You can yield requests or items as many times as you need. 您可以根据需要多次提出请求或项目。

def parse_category(self, response):
    # Get links to other categories
    categories = hxs.select('.../@href').extract()

    # First, return CategoryItem
    yield l.load_item()

    for url in categories:
        # Than return request for parse category
        yield Request(url, self.parse_category)

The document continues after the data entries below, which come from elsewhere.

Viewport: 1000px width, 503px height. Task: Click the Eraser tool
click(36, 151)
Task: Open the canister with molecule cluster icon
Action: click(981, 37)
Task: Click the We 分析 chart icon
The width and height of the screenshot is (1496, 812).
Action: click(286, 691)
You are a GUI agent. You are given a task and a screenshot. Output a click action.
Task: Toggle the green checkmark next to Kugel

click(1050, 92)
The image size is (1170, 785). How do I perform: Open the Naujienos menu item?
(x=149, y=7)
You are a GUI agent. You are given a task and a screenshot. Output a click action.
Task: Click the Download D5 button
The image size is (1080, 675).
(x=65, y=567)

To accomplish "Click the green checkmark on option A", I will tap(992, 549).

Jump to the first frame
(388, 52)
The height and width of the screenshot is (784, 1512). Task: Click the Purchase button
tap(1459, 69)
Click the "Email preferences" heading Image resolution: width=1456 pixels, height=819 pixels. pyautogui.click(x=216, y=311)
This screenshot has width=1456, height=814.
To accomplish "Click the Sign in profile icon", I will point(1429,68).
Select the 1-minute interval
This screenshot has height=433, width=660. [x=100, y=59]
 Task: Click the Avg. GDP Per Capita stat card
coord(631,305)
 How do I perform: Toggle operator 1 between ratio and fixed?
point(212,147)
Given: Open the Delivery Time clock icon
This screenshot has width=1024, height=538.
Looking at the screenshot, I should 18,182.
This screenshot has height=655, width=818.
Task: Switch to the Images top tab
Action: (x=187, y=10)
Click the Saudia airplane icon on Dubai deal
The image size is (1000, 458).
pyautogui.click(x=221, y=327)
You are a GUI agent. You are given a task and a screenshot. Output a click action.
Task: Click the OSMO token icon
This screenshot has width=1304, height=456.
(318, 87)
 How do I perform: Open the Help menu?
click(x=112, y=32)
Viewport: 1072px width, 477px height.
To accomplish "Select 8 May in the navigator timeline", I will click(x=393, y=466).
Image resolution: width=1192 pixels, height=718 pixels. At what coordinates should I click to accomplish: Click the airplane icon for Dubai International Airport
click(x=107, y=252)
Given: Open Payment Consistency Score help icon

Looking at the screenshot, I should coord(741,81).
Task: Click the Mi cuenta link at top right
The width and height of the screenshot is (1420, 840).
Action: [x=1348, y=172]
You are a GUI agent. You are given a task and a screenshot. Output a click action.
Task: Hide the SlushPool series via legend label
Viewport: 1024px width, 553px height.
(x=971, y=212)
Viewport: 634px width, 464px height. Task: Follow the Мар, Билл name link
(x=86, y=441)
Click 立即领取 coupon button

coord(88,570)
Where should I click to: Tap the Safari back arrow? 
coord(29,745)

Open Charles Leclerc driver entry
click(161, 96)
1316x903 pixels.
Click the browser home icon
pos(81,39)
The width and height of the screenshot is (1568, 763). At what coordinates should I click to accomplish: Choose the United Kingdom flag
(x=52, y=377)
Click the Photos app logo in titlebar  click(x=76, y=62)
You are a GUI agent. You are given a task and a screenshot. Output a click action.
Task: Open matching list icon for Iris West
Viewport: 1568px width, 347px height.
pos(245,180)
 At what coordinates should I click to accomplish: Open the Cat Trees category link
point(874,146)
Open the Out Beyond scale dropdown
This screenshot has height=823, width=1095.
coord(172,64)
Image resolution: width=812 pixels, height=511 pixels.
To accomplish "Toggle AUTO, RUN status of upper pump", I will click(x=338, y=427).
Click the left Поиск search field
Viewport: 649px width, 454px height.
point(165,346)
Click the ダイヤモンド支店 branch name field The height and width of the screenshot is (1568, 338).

I found that here — https://groups.google.com/d/msg/scrapy-users/tHAAgnuIPR4/0ImtdyIoZKYJ 我在这里找到了 - https://groups.google.com/d/msg/scrapy-users/tHAAgnuIPR4/0ImtdyIoZKYJ

See below for an updated answer, under the EDIT 2 section (updated October 6th, 2017) 请参阅下面的编辑2部分(2017年10月6日更新)中的更新答案

Is there any specific reason that you're using yield? 您是否有使用产量的具体原因? Yield will return a generator, which will return the Request object when .next() is invoked on it. Yield将返回一个生成器,当它调用.next()时将返回Request对象。

Change your yield statements to return statements and things should work as expected. yield语句更改为return语句,事情应该按预期工作。

Here's an example of a generator: 这是一个生成器的例子:

In [1]: def foo(request):
   ...:     yield 1
   ...:     
   ...:     

In [2]: print foo(None)
<generator object foo at 0x10151c960>

In [3]: foo(None).next()
Out[3]: 1

EDIT: 编辑:

Change your def start_requests(self) function to use the follow parameter. 更改def start_requests(self)函数以使用follow参数。

return [Request(self.start_url, callback=self.parse_listings, follow=True)]

EDIT 2: 编辑2:

As of Scrapy v1.4.0, released on 2017-05-18, it is now recommended to use response.follow instead of creating scrapy.Request objects directly. 从2017-05-18发布的Scrapy v1.4.0开始,现在建议使用response.follow而不是直接创建scrapy.Request对象。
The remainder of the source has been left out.